[Your objective] Using the records below, give again exactly the lines from the line that contains "Open the Sammy2912 username profile link" through the line that contains "You are a computer-use agent. 516x1417", both ends included, and only those.

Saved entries
-- Opening Marker --
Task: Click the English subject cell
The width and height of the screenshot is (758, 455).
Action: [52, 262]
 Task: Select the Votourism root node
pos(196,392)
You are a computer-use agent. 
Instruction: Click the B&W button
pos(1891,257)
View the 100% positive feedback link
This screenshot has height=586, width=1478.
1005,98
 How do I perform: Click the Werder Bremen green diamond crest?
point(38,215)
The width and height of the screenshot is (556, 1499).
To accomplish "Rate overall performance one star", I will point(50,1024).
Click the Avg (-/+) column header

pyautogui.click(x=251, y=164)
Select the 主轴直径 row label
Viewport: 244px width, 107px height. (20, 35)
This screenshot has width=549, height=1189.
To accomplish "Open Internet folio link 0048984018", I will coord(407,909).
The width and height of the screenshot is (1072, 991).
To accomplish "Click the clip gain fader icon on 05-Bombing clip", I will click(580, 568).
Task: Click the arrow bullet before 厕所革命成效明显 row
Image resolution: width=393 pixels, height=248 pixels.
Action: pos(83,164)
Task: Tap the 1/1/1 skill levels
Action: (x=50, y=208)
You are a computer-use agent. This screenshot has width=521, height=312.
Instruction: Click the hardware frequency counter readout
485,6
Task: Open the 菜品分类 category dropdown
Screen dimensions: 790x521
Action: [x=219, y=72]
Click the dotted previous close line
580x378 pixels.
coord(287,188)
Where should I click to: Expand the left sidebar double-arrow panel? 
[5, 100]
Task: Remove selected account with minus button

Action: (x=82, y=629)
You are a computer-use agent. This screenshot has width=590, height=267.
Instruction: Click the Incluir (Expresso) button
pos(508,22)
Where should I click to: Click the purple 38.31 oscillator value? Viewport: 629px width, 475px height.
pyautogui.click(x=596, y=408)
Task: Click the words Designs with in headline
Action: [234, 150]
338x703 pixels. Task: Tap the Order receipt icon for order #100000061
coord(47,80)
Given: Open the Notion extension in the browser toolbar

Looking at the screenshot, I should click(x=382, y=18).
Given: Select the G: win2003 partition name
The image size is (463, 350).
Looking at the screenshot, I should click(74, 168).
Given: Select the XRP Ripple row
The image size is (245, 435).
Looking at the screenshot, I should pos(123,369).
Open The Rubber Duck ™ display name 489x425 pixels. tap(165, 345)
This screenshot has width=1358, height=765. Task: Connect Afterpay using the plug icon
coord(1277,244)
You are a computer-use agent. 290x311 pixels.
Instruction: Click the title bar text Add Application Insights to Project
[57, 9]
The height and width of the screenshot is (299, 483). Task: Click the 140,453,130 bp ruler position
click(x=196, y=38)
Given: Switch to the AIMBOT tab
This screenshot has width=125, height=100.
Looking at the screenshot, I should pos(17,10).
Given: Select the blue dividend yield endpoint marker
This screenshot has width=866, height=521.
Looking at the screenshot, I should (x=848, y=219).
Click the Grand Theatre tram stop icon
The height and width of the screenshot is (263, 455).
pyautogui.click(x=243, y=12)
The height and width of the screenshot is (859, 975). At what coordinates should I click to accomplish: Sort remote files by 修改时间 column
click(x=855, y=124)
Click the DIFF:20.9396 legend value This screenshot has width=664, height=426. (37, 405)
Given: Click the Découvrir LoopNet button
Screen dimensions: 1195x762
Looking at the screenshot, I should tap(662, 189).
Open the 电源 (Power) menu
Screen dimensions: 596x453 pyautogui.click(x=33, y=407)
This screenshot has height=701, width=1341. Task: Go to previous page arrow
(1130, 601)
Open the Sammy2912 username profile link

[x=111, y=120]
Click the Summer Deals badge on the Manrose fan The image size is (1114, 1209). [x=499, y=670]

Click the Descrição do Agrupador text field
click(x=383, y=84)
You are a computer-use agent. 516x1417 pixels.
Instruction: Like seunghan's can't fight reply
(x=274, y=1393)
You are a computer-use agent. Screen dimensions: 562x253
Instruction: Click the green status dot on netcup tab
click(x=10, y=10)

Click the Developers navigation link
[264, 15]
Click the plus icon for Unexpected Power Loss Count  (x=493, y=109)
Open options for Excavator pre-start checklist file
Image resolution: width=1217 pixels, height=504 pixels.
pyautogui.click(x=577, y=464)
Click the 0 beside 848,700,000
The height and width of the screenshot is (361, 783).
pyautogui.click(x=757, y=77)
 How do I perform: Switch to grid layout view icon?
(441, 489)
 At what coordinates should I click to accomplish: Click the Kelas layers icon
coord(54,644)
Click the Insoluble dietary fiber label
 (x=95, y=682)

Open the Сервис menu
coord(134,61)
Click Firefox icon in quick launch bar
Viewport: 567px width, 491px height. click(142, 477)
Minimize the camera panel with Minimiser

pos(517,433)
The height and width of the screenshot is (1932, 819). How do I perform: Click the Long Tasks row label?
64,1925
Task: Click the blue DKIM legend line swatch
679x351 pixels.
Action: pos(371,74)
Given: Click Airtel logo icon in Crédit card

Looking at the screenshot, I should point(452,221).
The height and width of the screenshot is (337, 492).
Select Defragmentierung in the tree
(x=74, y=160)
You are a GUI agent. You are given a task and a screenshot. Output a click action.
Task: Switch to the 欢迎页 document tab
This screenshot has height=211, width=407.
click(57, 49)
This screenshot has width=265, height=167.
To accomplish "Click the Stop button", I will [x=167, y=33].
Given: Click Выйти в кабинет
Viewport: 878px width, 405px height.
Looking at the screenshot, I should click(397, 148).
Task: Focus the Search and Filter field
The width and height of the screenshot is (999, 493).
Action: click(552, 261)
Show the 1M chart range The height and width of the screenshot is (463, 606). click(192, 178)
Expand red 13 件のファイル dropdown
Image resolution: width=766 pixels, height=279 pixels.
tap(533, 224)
-- Closing Marker --
[Task answer]
Open the Sammy2912 username profile link

[x=111, y=120]
Click the Summer Deals badge on the Manrose fan The image size is (1114, 1209). [x=499, y=670]

Click the Descrição do Agrupador text field
click(x=383, y=84)
You are a computer-use agent. 516x1417 pixels.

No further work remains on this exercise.